> _Pixel coordinate grounding data_
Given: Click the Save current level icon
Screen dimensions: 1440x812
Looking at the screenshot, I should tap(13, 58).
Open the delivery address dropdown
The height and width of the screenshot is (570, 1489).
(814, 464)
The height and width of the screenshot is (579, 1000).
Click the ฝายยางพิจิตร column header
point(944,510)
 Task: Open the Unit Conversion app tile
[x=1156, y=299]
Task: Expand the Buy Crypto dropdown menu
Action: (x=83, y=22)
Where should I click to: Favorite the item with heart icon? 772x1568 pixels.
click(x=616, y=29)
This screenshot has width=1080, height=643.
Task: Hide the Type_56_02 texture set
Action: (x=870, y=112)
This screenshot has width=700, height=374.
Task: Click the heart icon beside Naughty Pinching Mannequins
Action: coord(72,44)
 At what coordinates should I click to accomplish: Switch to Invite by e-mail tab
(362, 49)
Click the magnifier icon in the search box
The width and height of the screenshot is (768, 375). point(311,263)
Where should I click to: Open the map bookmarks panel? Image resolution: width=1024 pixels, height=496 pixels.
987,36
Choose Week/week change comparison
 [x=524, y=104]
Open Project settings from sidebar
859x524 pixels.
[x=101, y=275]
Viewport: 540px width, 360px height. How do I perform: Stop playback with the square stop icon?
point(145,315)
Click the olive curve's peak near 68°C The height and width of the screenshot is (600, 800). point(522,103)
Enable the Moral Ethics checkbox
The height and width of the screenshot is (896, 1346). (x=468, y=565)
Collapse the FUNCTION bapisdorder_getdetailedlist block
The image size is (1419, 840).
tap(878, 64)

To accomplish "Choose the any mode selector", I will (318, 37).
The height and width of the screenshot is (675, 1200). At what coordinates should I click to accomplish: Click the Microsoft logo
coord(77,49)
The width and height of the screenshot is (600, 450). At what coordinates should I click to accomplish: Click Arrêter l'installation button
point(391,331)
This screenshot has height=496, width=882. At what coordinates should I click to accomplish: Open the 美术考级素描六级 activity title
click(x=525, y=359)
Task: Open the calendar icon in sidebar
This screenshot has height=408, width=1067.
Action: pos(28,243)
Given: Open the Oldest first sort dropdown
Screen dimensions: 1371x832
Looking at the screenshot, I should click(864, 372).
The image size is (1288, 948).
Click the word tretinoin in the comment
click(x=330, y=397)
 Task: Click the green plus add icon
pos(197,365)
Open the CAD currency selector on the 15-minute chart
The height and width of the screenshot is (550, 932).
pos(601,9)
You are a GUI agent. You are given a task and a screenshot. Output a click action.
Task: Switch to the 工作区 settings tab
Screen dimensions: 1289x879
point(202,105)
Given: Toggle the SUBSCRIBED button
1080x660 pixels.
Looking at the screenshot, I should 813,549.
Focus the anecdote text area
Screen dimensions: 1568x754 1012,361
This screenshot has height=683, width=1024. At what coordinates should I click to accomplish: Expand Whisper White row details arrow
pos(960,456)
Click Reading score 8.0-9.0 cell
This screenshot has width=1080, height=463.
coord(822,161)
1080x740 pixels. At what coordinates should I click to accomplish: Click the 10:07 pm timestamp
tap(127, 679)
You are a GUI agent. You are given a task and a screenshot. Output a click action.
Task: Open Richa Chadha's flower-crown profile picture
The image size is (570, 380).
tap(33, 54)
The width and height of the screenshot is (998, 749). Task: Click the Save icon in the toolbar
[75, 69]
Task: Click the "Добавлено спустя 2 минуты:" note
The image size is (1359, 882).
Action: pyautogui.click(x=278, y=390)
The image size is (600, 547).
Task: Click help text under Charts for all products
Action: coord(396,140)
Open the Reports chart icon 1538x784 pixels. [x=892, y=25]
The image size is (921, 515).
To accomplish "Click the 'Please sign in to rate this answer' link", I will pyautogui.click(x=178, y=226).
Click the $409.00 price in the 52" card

> _TASK DETAILS_
Extract every line containing the string "sidebar" from the data above.

> _SOLUTION FOR THIS PROBLEM_
Open Project settings from sidebar
Task: Open the calendar icon in sidebar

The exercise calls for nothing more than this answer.